Try it:
Your response should consist of the entries below, reproduced exactly and without their images.
==== Information ====
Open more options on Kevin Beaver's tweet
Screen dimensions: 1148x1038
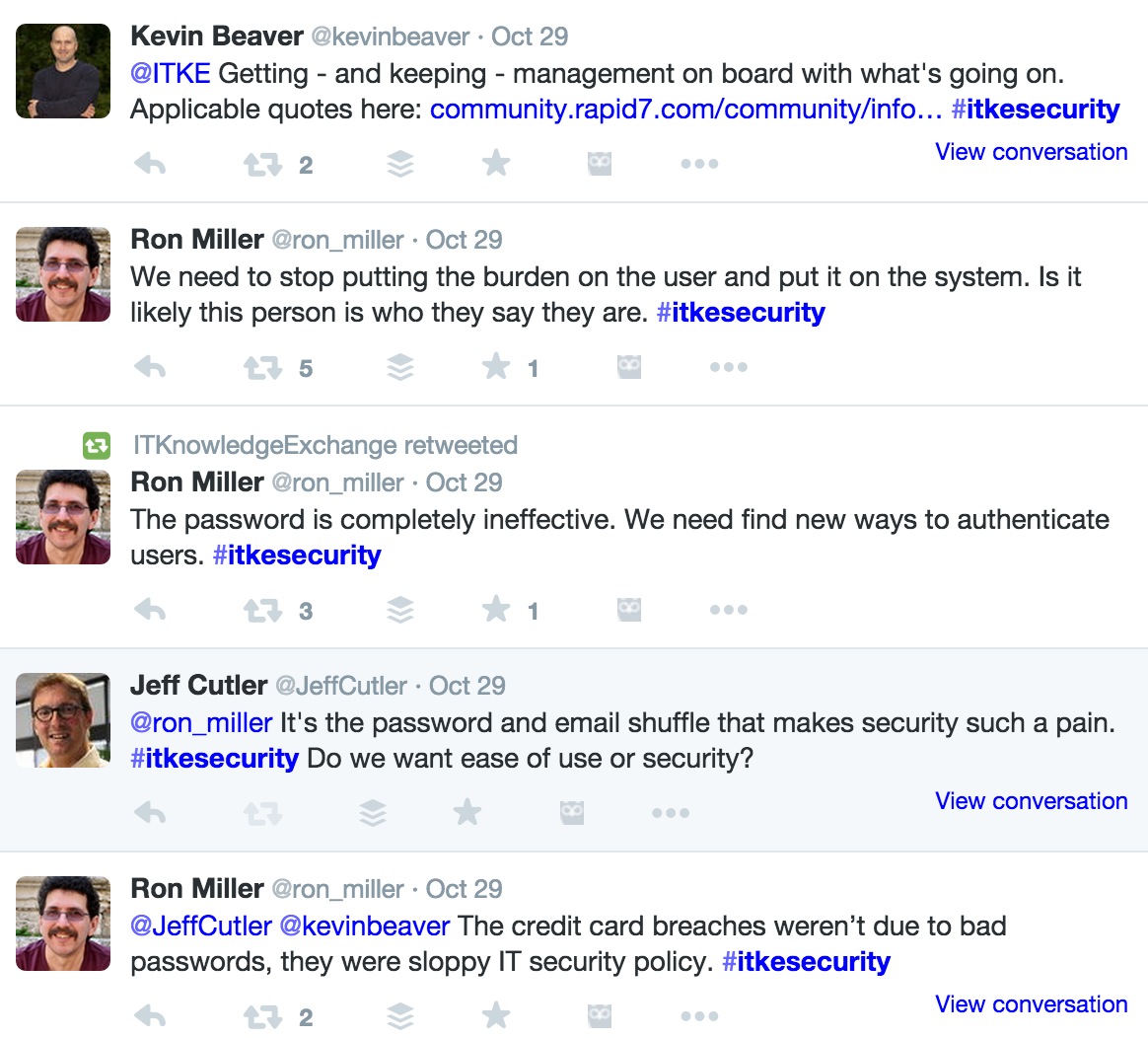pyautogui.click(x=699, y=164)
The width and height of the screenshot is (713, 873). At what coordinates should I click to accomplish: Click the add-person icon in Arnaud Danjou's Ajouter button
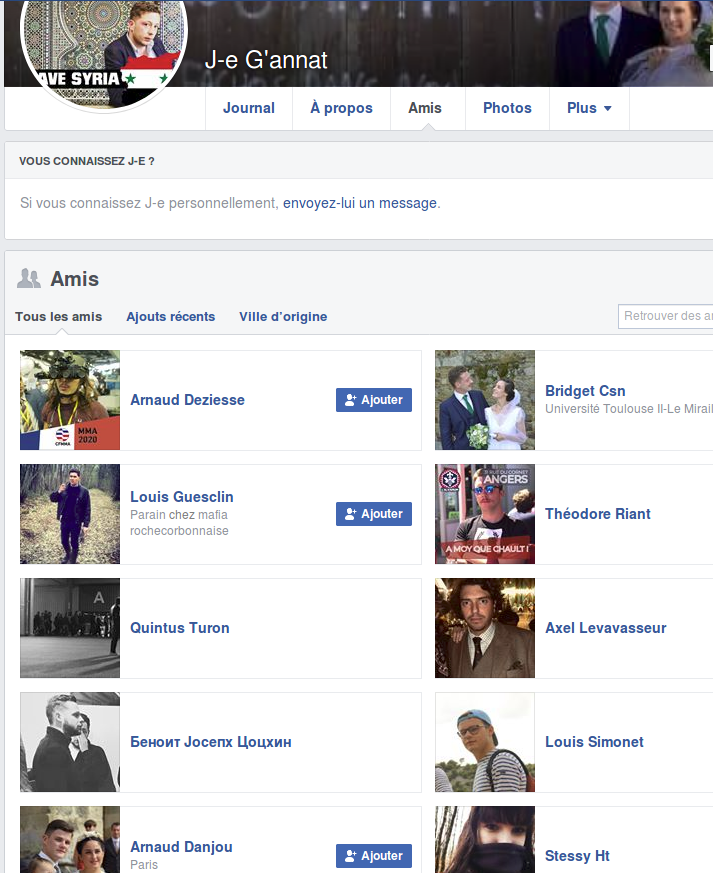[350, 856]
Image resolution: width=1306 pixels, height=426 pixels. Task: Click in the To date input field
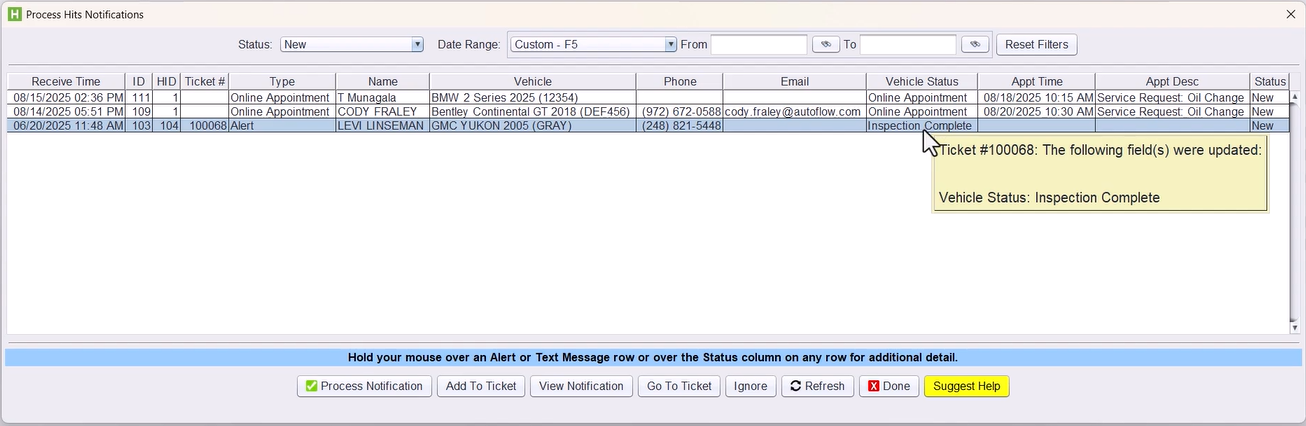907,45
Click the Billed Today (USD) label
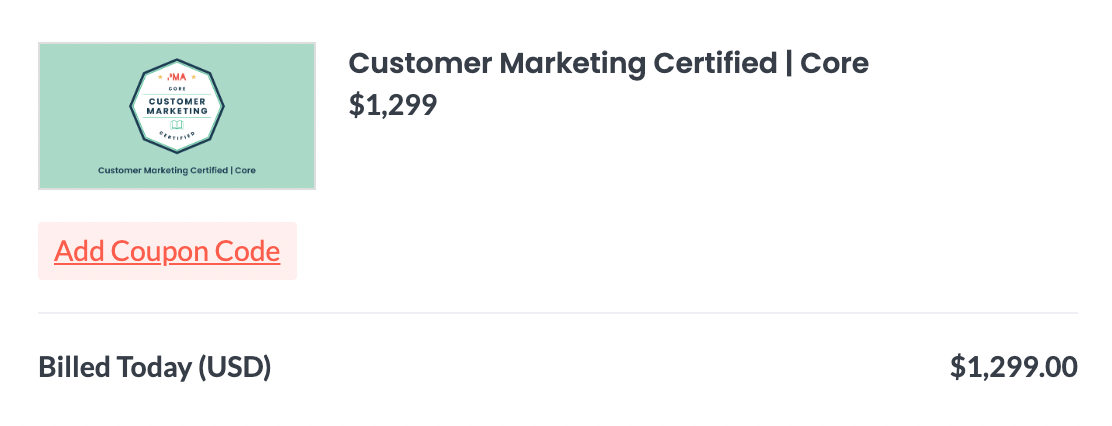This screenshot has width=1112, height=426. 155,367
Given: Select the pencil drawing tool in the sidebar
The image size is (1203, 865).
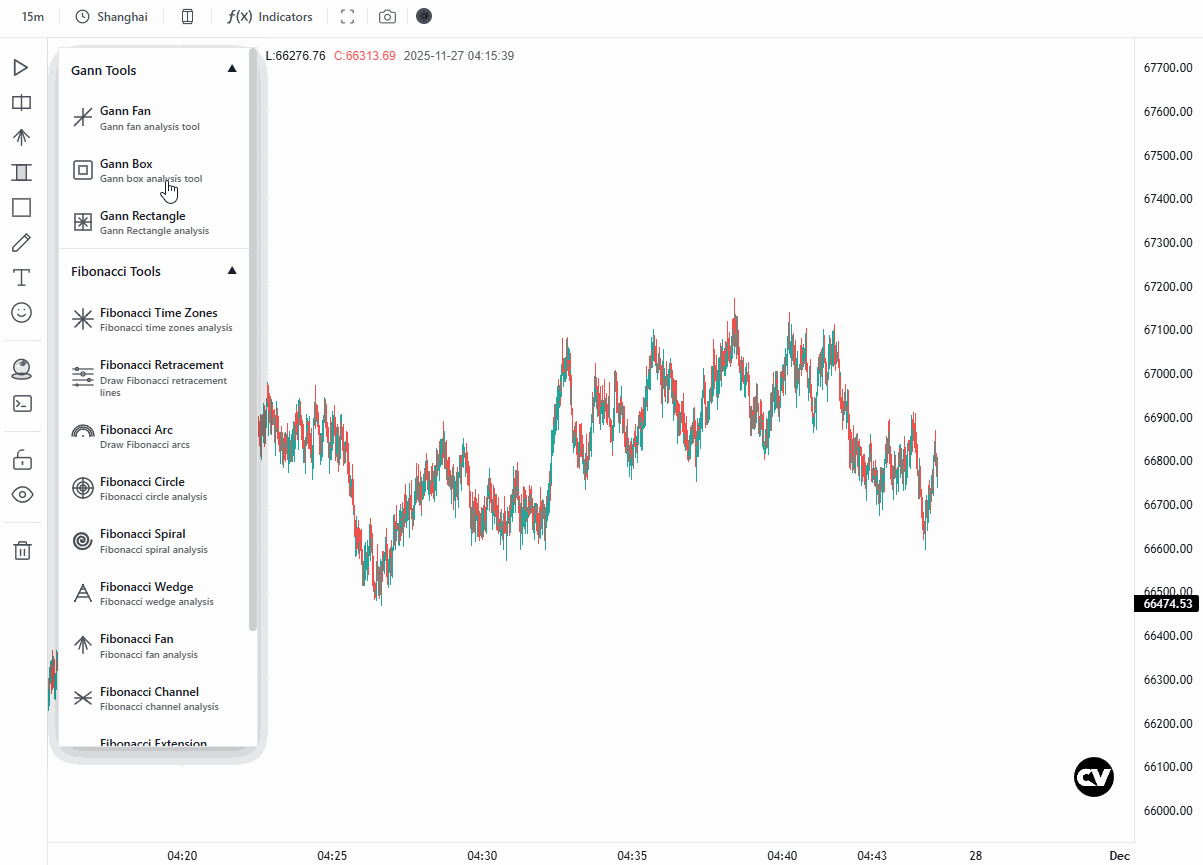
====
Task answer:
Open more options on Kevin Beaver's tweet
Screen dimensions: 1148x1038
pyautogui.click(x=699, y=164)
The width and height of the screenshot is (713, 873). At what coordinates should I click to accomplish: Click the add-person icon in Arnaud Danjou's Ajouter button
[350, 856]
Image resolution: width=1306 pixels, height=426 pixels. Task: Click in the To date input field
907,45
Click the Billed Today (USD) label
This screenshot has width=1112, height=426. 155,367
Given: Select the pencil drawing tool in the sidebar
The image size is (1203, 865).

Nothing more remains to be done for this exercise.